Manufacturers are continually focusing on producing more goods efficiently, with less waste and higher throughput. A smart factory is the natural evolution of mechanized production and assembly, where manufacturing assets interconnect with command and control systems, giving production teams high visibility and more control into manufacturing operations. Two technologies enable smart factories: connectivity and networking assets like IoT devices and flexible production processes like 3D printing.
As 3D printing systems have become more advanced and flexible for a broader range of products, more smart factories incorporate 3D printing as a standard process. A modern smart factory is a cloud-connected factory that replicates local manufacturing success with 3D printing and increases production capacity without increasing capital investments. Companies that want access to flexible, on-demand manufacturing capacity should select an outsourcing partner that provides access to advanced 3D printing solutions in a smart factory. Accessible via the cloud, smart factories that incorporate 3D printing give companies an on-demand option for prototyping, high-mix, low-volume manufacturing, or full-scale production.
Manufacturing Processes in Smart Factories
Smart factories enable production globally, while 3D printing simplifies the production of a high mix of products. Bringing the two together creates an ideal solution for on-demand, scalable production for new and existing products. Companies can even leverage 3D printing in smart factories to transform businesses by offering custom products and same-day turnaround times.
The most advanced smart factories leveraging 3D printing use an advanced production process like DLP, or next-generation LCD, providing high-throughput and reproducibility. These production processes also incur much less post-processing than other 3D printing processes or traditional processes. Because of the unique characteristics of 3D printing as a primary production process, manufacturers can implement alternative production strategies, including localizing production closer to their customers, to help them stay more agile.
Production Strategies
Manufacturers can implement novel manufacturing and distribution strategies, such as:
Customized products: 3D printers enable fully customized products, including dental devices (retainers, night guards, etc.), eyewear, and medical devices (braces, medical pillows, orthopedic inserts). Products can be produced with a quantity of 1 at costs competitive with products produced at a quantity of 1000.
High-mix, low-volume: Some products have many SKUs within a single product line. D printing enables multiple product SKUs to be produced in a batch because it requires no tooling. A single process can produce many product variations on-demand with mixed quantities for each SKU.
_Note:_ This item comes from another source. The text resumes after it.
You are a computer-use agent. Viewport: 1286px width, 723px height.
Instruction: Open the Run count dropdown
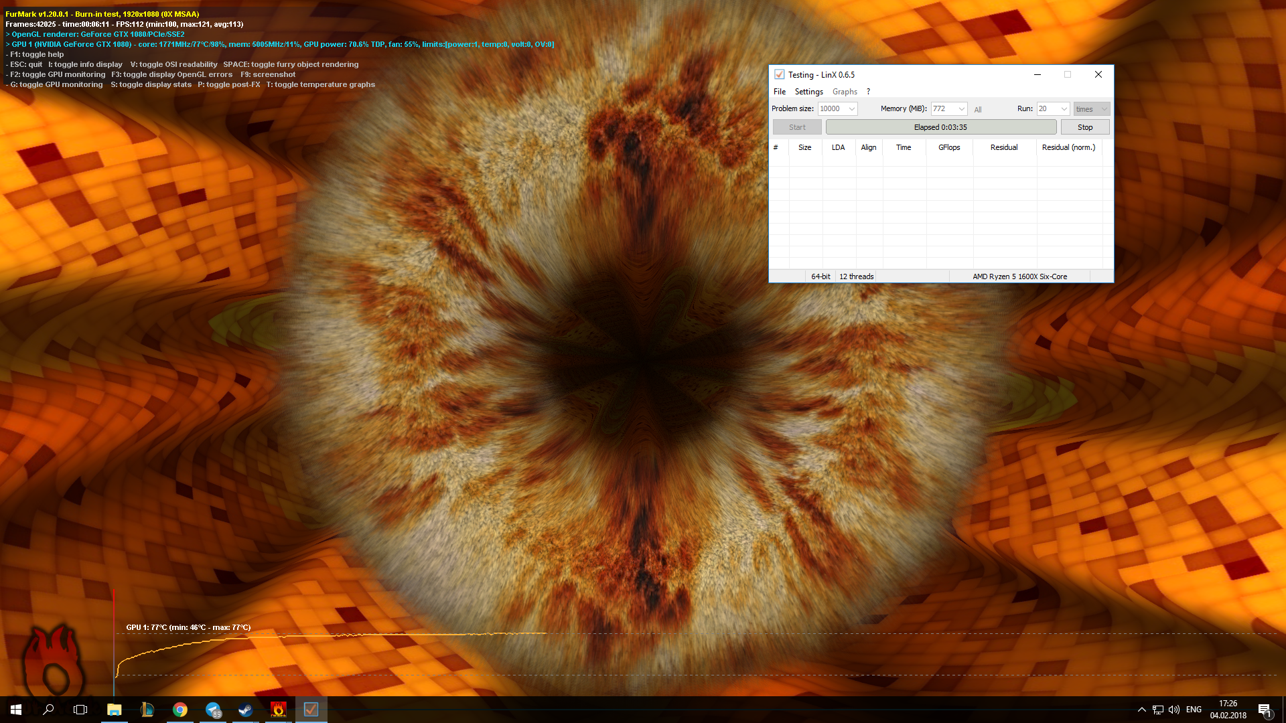pos(1064,109)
Just-in-time manufacturing: Smart factories allow immediate production capacity via the cloud, both for one-off designs or high-volume production. Companies can instantly respond to demand when their existing production capacity is full or offline.
Agile manufacturing: Companies testing the waters for new products or who expect fluctuating demand may take an agile approach, where products move in and out of production in response to customer demand and inventory levels.
With traditional automated manufacturing processes, these strategies are cost-prohibitive or infeasible. Custom products are mostly manual processes and incur high costs and material waste. 3D printing in a smart factory is the primary production choice to enable these strategies due to its fixed cost structure and eliminated or lower MOQs.
Technologies Applied in Smart Factories
Smart factories leverage hardware and software technologies:
3D printing machine
Advanced design software for converting physical scans and CAD models into 3D-printable files
Cure box
Quality control equipment: scanning and testing
A suite of integrated machine sensors: vibrational, alignment (leveling sensors), vision, resin tank level, temperature, and other sensors for monitoring production equipment
Environmental sensors (temperature, humidity, etc.)
Networking equipment for connecting production equipment
Data acquisition and analytics software
With the introduction of machine learning in smart factories, data acquired by sensors is used for more than just streamlining production. Machine learning enables tasks like predictive maintenance, smart scheduling, generative design, and more. Additionally, smart factories take data captured during production and use it to make actionable decisions that ensure high efficiency, quality, and throughput.
Advantages of 3D Printing in a Smart Factory
3D printing systems have become steadily more advanced and useful for the full-scale production of many products. Manufacturers in multiple industries now see several advantages by outsourcing production to a smart factory:
Cost-effective, low-volume manufacturing: Manufacturers can produce low-volume runs on-demand without incurring tooling costs. The costs of production are fixed and predictable, even for low-volume production.
Agility and scalability: Smart factories allow production capacity to scale as needed. Fast production turnaround time and high smart factory utilization are possible when orders are produced across batches, 3D printers, shifts, and smart factories. This agility and flexibility enable those that use 3D printing to shift production capacity between products and production locations quickly.
Speed up design to production: Products developed for 3D printing can use the same process across design, prototyping, and production, easing the transition to full-scale production.
Reduce supply chain risks: The ability to scale or shift capacity to on-demand allows companies to adapt to demand volatility and supply chain risks.